病気や体調不良などの体の問題や、気分の落ち込みや不安などの心の問題。こうした心身の症状は、緊張が続くと悪化します。緊張すると神経伝達物質のアドレナリンやノルアドレナリンが分泌され、自律神経の交感神経が優位になります。人は恐怖や危険に遭遇すると「闘争・逃走反応」と呼ばれる生理学的反応を起こします。生き延びるために戦うか逃げるか。そのために必要な臓器、心臓や肺や四肢の筋肉への血流が増え、それ以外の臓器や末端への血流が減ります。緊張状態は、それと同じ状態です。慢性的にその状態が持続すると体調は悪化するのです。
緊張の根本の原因は、現状を否定する気持ちです。こんな自分はダメだ!と自分を責める思考はもちろん、よりよくなりたい!というポジティブな気持ちも緊張を生みます。その裏には「現状ではダメだから○○しなくてはいけない」という自己否定の意識が隠れています。そのような思考が慢性的に続けば、体と心に不調をきたします。

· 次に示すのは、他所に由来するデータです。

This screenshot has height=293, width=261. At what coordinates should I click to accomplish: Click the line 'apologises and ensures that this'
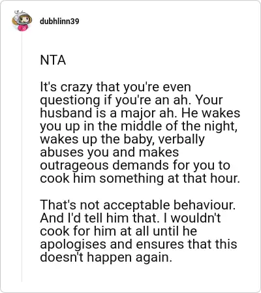pos(138,244)
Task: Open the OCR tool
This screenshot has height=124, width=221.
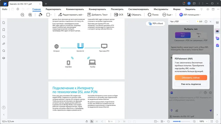Action: pos(119,15)
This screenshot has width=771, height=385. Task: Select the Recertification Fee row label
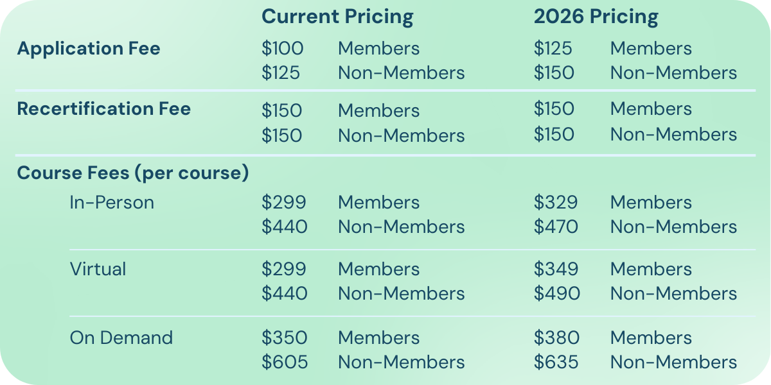point(103,109)
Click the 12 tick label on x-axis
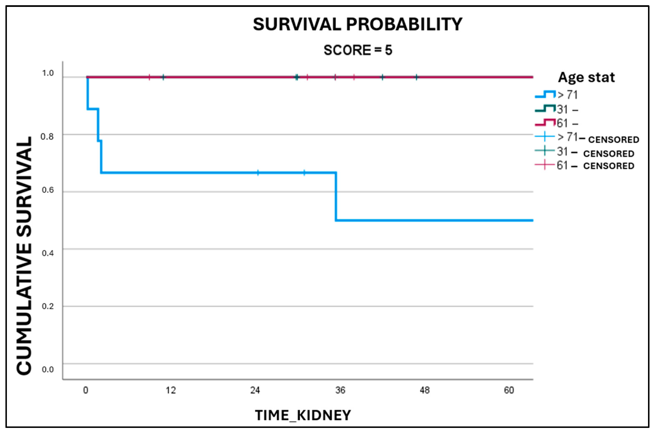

「全託の祈り」を実践していて気づいたのですが、意識は「次にどうするか」と未来に向きがちです。「導きたまえ」を唱え続けていると、導かれる先のことを完全に委ねる、という心境になります。あるとき、とても深いリラックス状態になり「次に○○しよう」という意識が一瞬なくなる経験をしました。同時に、未来に意識が向いていることが緊張の原因であり、リラックス状態を妨げていると気づきました。
未来に気持ちが向いているとき、心のなかをよく観察すると、意識のエネルギーが未来と今、どちらにも注がれています。一方、完全に委ねた状態になると、意識が今に100%集中している状態になります。当然、今に集中しているほうがストレスがなく、エネルギーを消耗しません。スポーツ選手が「ゾーンに入った(フロー状態)」と表現することがありますが、その心境に近いものではないかと思います。
今ここに意識を集中することは、この先に進む必要がないことに気づくことでもあります。「今」という瞬間が次々に勝手に現れては消えていっている、ということに気づくことです。常に、今この一瞬一瞬が現れ続けているだけ、という気持ちを定着することができると、緊張する必要がなくなります。緊張がなくなると、交感神経と副交感神経のバランスがよくなり、血流が改善します。アドレナリン、ノルアドレナリンなどの緊張物質が減ると、痛みが減ります。心拍数が安定して、心も安定します。不安や恐怖がなくなり、ほんわかとした安寧がやってきます。体と心が健康になります。
ただ、自我という意識は、常に動いていないと落ち着かないようで、気づいたと思っても、すぐに過去や未来に飛んでいきます。意識を今に繋ぎ止めるために魔法の言葉を作りました。
「今がこれまでたどり着きたかった瞬間です。ここがずっと目指してきた場所です。目の前に広がるこれが私が望んだ状況です。そして今までもこれからもずっとその瞬間が続くだけです」。
自我(脳)にとっては理解できない言葉なので、頭のなかは混乱しますが、この言葉を読むと心と体が緩みます。潜在意識はこの言葉をwelcomと感じています。体の感覚に従うと、この方向性でOKです。自我はどこまでも抵抗しますが、それすらかわいいと思ってあげましょう。健気に自分という存在を守ろうとしてくれているのだと受け入れてあげると、抵抗が減っていきます。この感覚を定着させるために魔法の言葉をギュッと短くしてみました。
「今がゴール、ここがゴール、これがゴール」。
ホ・オポノポノの言葉を組み合わせると「先のことばかり意識していました、ごめんなさい。今をおろそかにしていました、ゆるしてください。今に問題はありません、ありがとう。今にくつろぎます、愛しています」。こちらの言葉も繰り返してみてください。